Signs it's time to run meta mode: - Stale playbooks: Agents keep making the same mistakes that get reverted — the playbooks haven't learned to avoid those patterns yet. - Consistent revert patterns: You see 3+ reverts in the same category across projects, but the Strategist keeps proposing that category. - New project types: You started managing a project in a language or domain the factory hasn't seen before. Meta mode can generate domain-specific playbook rules from the new experiment data. - Playbook counters are outdated: Check ~/.factory/playbooks/*.md — if the helpful/harmful counters are far behind the actual experiment count in results.tsv, ACE needs to catch up.

When NOT to run meta mode: - Right after initial build. The factory just scaffolded a project and has zero or one experiment. ACE has nothing to learn from yet. Wait until the project has been through several improve cycles. - After every improve loop. This is the most common mistake. Each improve cycle produces 1-5 experiments — not enough new data to meaningfully change playbooks. The result is noisy churn: rules get added and removed in rapid succession without converging. - When the last meta run was recent and few new experiments have run. If you ran meta mode yesterday and only 2 new experiments have completed since, skip it. - During a focused improvement sprint. If you're using --focus to target a specific area, finish the focused work first. Meta mode's broad playbook evolution can dilute focus-specific learnings.

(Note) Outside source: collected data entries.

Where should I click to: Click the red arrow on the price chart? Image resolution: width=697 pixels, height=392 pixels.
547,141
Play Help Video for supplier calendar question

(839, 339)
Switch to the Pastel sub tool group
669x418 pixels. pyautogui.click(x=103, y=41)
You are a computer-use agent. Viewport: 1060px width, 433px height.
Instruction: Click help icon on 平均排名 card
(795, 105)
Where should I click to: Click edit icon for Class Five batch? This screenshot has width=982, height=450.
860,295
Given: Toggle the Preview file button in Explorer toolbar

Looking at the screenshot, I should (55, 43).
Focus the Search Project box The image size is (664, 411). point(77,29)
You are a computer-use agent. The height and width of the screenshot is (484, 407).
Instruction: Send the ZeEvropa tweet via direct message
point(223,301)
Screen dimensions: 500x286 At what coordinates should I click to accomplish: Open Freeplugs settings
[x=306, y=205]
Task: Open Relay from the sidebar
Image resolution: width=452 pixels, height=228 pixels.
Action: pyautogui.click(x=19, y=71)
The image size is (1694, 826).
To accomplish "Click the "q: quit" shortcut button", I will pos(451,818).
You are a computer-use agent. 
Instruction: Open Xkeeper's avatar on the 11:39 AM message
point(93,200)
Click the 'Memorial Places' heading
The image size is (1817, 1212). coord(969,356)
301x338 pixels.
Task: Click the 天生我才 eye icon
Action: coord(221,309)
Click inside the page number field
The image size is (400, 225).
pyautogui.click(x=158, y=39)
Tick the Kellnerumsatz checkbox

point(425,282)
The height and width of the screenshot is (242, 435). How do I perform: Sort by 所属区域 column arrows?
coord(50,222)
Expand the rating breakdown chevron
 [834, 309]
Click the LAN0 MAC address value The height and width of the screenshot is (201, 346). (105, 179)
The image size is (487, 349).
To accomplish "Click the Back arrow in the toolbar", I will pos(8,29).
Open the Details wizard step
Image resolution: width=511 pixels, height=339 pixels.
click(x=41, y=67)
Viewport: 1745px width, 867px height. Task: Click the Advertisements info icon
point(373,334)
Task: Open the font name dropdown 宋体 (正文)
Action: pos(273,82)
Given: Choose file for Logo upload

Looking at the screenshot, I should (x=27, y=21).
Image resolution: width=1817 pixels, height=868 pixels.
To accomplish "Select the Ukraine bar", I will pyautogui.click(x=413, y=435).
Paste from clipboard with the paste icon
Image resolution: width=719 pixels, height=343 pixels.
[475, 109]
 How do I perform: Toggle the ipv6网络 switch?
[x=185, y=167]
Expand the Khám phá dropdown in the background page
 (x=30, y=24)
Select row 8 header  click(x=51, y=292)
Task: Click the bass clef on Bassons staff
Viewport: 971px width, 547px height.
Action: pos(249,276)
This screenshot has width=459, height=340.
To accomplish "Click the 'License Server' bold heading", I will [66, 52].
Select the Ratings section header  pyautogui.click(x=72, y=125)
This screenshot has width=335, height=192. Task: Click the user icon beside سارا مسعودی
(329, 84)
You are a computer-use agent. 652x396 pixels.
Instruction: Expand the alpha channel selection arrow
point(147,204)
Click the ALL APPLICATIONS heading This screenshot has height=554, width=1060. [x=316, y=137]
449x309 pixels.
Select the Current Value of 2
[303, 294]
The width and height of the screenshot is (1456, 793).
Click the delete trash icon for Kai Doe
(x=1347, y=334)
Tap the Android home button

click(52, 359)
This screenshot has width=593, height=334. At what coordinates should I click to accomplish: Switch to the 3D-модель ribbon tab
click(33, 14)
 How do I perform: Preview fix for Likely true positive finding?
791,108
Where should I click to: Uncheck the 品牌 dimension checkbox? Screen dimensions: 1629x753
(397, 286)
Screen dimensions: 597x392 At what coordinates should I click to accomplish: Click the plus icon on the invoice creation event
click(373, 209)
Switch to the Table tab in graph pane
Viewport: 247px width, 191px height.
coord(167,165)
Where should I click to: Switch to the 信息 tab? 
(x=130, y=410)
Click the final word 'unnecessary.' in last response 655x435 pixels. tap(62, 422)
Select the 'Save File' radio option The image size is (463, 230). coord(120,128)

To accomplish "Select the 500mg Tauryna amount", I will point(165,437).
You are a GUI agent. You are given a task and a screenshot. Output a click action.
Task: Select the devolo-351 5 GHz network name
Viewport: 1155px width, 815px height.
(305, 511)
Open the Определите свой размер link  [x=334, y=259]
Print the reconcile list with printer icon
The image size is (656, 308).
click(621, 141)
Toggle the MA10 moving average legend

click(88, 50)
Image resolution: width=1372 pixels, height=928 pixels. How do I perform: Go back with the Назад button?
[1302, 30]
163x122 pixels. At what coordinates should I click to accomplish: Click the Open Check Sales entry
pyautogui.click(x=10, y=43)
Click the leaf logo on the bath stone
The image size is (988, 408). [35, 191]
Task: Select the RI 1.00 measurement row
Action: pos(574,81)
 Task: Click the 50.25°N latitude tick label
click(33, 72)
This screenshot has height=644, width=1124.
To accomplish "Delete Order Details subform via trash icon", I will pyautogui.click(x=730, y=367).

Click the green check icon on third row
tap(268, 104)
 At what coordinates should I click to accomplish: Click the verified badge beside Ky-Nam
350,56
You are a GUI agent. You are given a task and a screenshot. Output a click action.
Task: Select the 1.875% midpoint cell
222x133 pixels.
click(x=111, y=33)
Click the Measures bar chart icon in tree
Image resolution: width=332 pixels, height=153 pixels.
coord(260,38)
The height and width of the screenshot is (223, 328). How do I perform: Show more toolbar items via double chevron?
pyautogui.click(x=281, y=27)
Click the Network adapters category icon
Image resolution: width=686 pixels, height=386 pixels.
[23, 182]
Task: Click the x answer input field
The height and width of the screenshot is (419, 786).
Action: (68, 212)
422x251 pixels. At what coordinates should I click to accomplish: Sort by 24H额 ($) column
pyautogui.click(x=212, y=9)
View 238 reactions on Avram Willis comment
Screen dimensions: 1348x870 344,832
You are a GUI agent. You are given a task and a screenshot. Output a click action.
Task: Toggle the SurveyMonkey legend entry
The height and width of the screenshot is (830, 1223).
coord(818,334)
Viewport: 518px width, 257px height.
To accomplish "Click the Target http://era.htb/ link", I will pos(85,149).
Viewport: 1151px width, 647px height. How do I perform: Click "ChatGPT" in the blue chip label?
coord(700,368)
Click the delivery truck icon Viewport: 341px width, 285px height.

Automation: For long-running factory deployments, schedule meta mode on a regular cadence:

# Weekly meta mode via cron, Sunday night
0 2 * * 0 cd ~/remote-factory && factory ceo ~/remote-factory --mode meta

# Or use the factory's own tmux loop for nightly runs
# Note: --mode is forwarded through tmux → run → ceo
factory tmux ~/remote-factory --loop --interval 86400 --mode meta

Hard Guardrails

The loop is autonomous but not unconstrained. These guardrails cannot be overridden:

Guardrail Enforcement
Precheck gate Score must not regress, scope must be clean, hypothesis must not repeat a reverted pattern. CEO cannot override a failed precheck.
Growth dimension gate At least one hypothesis must target a growth dimension. All-hygiene sets get redirected.
7 sacred rules No deleting tests, no out-of-scope changes, no skipping evals, no skipping archival, etc. Enforced by factory guard and review gates.
Archival is blocking The final Archivist invocation blocks — the CEO won't finalize without it.
Anti-pattern detection Hypotheses >60% similar to previously reverted experiments are rejected.
Stuck detection After 3+ consecutive same-category reverts, FEEC forces category rotation.

When Humans Are Needed

The system is fully autonomous for Improve and Meta modes. Human intervention is only needed in edge cases:

  • External credentials: If the target project needs API keys, database access, or test accounts that the factory can't provision itself, the CEO pauses and lists what it needs.
  • First-time eval review: When the factory discovers a new project and generates eval dimensions, it pauses for human review of the eval profile before running experiments.

Everything else — hypothesis generation, implementation, scoring, keep/revert decisions, archival, playbook evolution, cross-project learning — runs without human input.